Start of Dataset entries
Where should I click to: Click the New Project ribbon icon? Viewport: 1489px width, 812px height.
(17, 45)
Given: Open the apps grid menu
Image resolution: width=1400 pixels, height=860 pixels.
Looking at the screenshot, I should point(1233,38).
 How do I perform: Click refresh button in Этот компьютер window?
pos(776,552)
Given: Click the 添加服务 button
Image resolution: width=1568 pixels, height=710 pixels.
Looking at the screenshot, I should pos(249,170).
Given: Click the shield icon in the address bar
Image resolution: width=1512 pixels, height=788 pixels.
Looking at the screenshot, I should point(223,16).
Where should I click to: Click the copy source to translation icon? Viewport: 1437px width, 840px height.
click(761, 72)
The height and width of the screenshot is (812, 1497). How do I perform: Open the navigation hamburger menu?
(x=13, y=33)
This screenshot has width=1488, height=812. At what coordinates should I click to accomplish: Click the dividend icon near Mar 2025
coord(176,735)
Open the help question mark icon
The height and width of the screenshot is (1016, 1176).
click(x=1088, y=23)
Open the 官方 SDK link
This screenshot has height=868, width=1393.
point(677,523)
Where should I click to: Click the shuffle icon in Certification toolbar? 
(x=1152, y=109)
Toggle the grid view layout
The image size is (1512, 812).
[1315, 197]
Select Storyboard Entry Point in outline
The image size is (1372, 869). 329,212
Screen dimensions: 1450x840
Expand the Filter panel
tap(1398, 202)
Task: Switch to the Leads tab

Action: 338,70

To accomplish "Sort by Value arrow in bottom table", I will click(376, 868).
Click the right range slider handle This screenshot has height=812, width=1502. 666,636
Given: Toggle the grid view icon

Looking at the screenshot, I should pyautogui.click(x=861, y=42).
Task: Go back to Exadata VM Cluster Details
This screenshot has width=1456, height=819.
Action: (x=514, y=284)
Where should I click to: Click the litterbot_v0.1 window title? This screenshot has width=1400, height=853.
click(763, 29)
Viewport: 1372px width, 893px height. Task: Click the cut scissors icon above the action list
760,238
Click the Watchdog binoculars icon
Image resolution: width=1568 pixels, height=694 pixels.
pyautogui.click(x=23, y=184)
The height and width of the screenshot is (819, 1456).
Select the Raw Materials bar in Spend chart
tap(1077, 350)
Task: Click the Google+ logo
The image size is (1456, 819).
End of Dataset entries
• **Task to complete**: Copy the stretch of the records above that runs from the line with "The height and width of the screenshot is (812, 1497)." through the line with "Screen dimensions: 1450x840". Both end lines belong in the copy, and nothing else does.

• **Solved problem**:
The height and width of the screenshot is (812, 1497). How do I perform: Open the navigation hamburger menu?
(x=13, y=33)
This screenshot has width=1488, height=812. At what coordinates should I click to accomplish: Click the dividend icon near Mar 2025
coord(176,735)
Open the help question mark icon
The height and width of the screenshot is (1016, 1176).
click(x=1088, y=23)
Open the 官方 SDK link
This screenshot has height=868, width=1393.
point(677,523)
Where should I click to: Click the shuffle icon in Certification toolbar? 
(x=1152, y=109)
Toggle the grid view layout
The image size is (1512, 812).
[1315, 197]
Select Storyboard Entry Point in outline
The image size is (1372, 869). 329,212
Screen dimensions: 1450x840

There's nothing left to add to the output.